The cost of healthcare is no laughing matter. In 2019, workers paid an average of $6,015 towards their health coverage, and the average annual out-of-pocket cost in the United States was $1,150 per person! Therefore, it is important for people to know how they can become better healthcare consumers and help cut down on their personal costs. Learn tips for reducing medical costs below.
What is a healthcare consumer? In recent years, the term has been associated with people who are actively engaged in their personal healthcare. One reason the term has become well known is due to healthcare benefits accounts that people get through their employers. These include Flexible Spending Accounts (FSAs), Health Reimbursement Arrangements (HRAs), and Health Savings Accounts (HSAs). Each account is a tax-advantaged benefit (meaning there are tax savings involved) and helps people cover those out-of-pocket medical costs. As people learn more about their personal healthcare and how much items and services costs, they are more conscious with how their money is spent. Basically, healthcare consumers have changed from being passive patients to taking a more active role in their day-to-day healthcare decisions.
When you have a FSA, HRA, or HSA, it’s crucial that you carefully manage those funds in order to maximize those benefits. If you use up all your tax-advantaged dollars too early, then you’ll have to pay completely out of pocket for other expenses without the tax relief. Another mistake some people make is hanging on too long to your funds and losing them (see FSA Management below).
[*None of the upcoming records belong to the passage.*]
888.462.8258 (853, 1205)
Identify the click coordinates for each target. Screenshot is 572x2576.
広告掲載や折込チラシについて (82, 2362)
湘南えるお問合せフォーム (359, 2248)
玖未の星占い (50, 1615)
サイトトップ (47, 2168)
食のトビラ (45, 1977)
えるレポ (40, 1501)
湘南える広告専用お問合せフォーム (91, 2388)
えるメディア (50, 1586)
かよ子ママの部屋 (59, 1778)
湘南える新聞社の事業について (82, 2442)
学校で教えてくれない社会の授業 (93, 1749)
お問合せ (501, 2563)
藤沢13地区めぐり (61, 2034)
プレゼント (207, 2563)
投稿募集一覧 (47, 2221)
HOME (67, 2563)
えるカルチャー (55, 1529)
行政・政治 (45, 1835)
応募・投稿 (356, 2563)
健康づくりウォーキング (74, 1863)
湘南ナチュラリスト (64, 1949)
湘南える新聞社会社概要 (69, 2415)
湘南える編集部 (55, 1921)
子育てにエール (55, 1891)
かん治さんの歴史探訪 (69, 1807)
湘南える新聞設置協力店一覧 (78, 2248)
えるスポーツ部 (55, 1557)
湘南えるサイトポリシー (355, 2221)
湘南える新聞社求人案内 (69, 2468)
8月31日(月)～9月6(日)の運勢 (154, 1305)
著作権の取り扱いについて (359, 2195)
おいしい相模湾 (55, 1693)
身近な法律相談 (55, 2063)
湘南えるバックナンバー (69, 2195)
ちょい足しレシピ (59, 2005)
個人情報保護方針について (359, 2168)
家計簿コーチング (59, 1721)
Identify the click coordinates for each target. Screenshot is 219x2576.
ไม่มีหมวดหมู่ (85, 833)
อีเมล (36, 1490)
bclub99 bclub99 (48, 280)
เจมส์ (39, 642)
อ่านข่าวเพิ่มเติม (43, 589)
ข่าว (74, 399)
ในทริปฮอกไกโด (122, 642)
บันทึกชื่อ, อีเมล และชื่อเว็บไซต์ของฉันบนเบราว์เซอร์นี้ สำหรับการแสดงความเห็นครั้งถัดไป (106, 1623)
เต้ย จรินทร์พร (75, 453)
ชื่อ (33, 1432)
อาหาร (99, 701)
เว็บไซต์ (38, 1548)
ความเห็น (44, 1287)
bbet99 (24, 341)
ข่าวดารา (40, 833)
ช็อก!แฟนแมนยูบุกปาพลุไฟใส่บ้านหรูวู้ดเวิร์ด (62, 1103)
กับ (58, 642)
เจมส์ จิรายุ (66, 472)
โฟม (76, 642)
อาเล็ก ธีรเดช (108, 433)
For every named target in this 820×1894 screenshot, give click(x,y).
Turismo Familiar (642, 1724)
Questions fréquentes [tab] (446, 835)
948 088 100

With that in mind, here are some tips for reducing medical costs.
If you’re enrolled in a qualified high deductible health plan (HDHP), you’re eligible for an HSA. Once you enroll in an HSA, you can enjoy triple tax savings:
If you can afford it, maximize your contributions each year. The more you contribute, the more you save in taxes. You can also change your annual contribution at any time, for any reason. You don’t have to wait for the beginning of the plan year to make adjustments.
Another tip is to find out if your employer offers wellness incentives that result in HSA seeding. If so, try to meet those objectives to help boost your HSA balance.
Best of all, you own the HSA. That means you can use it even if you aren’t enrolled in an HDHP or your employment status changes (such as switching employers or losing your job). Since unspent funds roll over each year, you can build up the account and save it for later use – even for some Medicare premiums.
Speaking of HSAs … If you’re enrolled in an HSA, your employer may also offer a Limited Purpose FSA (LPFSA). An LPFSA can be used for vision and dental expenses only.
One tip with having both an LPFSA and HSA is to use your LPFSA for those vision and dental costs first. This allows you to save your HSA (and all of its advantages) for other necessary healthcare expenses.
The key to FSA management is two-fold. First, FSAs are not portable, like an HSA; if you leave your employer for any reason – change jobs, retirement, etc. – you cannot take FSA with you. Second, the end of year spending options are:
Therefore, you have to plan carefully because no matter which option your plan has, you may have to forfeit some unspent dollars.
HRAs are another awesome benefit account. The best part of an HRA is that is funded 100% by the employer and it does not count toward your taxable income. That’s basically free money for you!
There are now 4 HRA account types:
However, to maximize your HRA benefit, you have to know which expenses are covered. Some accounts will cover health insurance premiums (ICHRA and QSEHRA), while others do not. It’s up to the employer to choose what they will cover (most commonly prescriptions, copays, etc) and how much to put into the benefit account.
You can find all of this information in the Summary Plan Description (SPD). Otherwise, you may not get reimbursed for something you thought was a plan-eligible expense.
Prescription medication can be costly, especially for name brand drugs. One way to save is to use generic drugs, which are significantly cheaper and usually just as effective than their brand name counterparts. Ask your doctor if there is a more affordable option than the one prescribed.
Another prescription tip for reducing medical costs is to use mail order pharmacies whenever possible. You can order in bulk which can save you some money over using a traditional pharmacy. If you have a benefits debit card for your FSA or HSA, you can use it to pay for prescription medications ordered online through a pharmacy.
Whether you have an HSA or FSA, you can cover the cost of copays and deductibles from these accounts (some HRAs pay for this too). If you stay in your healthcare plan’s network, rather than using an out-of-network physician, this will save you a tremendous amount of money and help you stretch those benefit dollars further.
Many health insurance plans offer free wellness visits or annual checkups. If it’s included in your plan, take advantage. These can be the easiest and most affordable way of diagnosing ailments in their early stages. When caught early, serious illnesses are more easily treated and cost less than in later stages.
Eight out of ten people do not read their medical bills, according to the Medical Billing Advocates of America. You should always read your bills and your Explanation of Benefits (EOBs) to know how much you were charged for a procedure and to know how much your insurance covers.
These are just a handful of tips for reducing medical costs and helping you become a smarter healthcare consumer. With a tax-advantaged healthcare benefit account and effective planning, you can greatly reduce your expenses and maximize your savings.